We have bounced 46 cents off the awful 3.63 3/4 low to a high this morning of 4.09 3/4, up over 5 cents for the day so far on this Tuesday morning.

At the same time, the market seems to be shaking off the knee-jerk reaction that delayed corn planting means more beans. Farmers are doing the math and thinking about prevented planting insurance payments instead. And, traders are being more realistic about what late bean planting will do to expected yields.

As a result, the November soybean futures have rallied almost 50 cents of the low to a high just under 8.70 this morning.

Another payment

Added to the bright side of the ledger is the fact that our president has ordered Secretary Perdue to come up with a plan to help farmers not be a victim of the failed trade talks as they drag on or even come to a stop. Current talk is that $20 billion in payments would go to farmers.

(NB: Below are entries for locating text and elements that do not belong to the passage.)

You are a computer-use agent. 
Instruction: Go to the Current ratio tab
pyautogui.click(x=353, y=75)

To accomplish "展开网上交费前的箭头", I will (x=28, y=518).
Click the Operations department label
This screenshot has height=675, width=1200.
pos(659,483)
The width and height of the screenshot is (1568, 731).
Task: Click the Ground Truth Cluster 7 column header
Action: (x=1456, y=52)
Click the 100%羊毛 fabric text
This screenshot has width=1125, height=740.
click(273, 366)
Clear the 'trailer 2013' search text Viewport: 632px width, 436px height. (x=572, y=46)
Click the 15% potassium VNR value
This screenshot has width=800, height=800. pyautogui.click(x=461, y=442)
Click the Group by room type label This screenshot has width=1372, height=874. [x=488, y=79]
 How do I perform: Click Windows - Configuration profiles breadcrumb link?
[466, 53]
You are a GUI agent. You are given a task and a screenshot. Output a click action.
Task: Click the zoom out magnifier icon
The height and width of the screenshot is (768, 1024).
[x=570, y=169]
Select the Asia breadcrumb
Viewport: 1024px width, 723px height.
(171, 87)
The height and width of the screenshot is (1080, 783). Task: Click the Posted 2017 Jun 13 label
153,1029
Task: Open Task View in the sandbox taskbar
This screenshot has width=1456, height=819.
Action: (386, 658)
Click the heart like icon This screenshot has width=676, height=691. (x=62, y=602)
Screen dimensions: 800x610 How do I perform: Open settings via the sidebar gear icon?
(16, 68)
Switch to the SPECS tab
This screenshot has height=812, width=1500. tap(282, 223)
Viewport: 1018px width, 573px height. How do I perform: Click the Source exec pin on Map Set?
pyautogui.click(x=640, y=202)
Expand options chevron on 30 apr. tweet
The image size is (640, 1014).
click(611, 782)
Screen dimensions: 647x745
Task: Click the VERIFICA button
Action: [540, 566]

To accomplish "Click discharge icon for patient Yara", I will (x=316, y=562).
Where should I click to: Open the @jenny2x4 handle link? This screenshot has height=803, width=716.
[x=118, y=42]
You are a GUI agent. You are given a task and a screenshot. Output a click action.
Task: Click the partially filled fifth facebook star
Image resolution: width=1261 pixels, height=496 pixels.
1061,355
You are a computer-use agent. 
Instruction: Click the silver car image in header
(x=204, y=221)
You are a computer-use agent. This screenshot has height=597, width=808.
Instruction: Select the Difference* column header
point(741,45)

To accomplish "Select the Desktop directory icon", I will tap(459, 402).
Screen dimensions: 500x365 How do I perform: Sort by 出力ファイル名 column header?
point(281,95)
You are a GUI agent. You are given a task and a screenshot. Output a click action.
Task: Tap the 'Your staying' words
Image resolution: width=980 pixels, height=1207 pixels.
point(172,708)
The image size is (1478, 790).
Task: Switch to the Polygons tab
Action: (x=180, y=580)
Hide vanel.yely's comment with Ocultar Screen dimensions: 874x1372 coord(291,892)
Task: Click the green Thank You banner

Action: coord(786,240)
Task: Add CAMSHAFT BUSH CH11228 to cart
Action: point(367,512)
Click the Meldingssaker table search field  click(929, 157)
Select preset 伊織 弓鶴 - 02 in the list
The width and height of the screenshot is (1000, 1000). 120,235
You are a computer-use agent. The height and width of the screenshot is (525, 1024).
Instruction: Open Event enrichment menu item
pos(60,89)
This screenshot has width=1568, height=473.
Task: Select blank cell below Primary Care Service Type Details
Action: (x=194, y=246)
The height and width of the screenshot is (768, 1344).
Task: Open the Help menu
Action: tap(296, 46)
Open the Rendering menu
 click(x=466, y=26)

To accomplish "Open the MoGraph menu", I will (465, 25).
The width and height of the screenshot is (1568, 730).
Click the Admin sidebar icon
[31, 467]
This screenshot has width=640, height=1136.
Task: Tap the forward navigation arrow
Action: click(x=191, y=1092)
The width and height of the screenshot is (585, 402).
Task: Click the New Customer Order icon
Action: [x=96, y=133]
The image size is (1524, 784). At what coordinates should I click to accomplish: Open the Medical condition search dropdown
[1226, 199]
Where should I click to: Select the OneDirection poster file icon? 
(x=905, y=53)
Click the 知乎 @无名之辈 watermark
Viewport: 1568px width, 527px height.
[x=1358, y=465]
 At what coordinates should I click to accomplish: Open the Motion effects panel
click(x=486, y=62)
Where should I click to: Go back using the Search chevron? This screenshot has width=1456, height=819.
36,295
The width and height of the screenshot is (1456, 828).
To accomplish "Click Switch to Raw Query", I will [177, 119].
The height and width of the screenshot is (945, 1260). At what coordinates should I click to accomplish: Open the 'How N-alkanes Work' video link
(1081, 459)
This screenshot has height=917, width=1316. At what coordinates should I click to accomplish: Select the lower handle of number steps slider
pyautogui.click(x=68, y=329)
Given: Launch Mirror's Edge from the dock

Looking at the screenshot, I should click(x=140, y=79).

There is discussion about how much of this should go to soybean producers and how much should go to other farmers who are also being hurt by the backlash to critically slow soybean export to China. They have been the nation’s second biggest export to China, after aircraft and parts.

There is also talk of how to decide the acres compensated for. Initially it was thought it would be based on 2019 acres, but there is a realization that it might need to be based on several years of crop history because just using 2019 would hurt those already devastated by prevented soybean planting.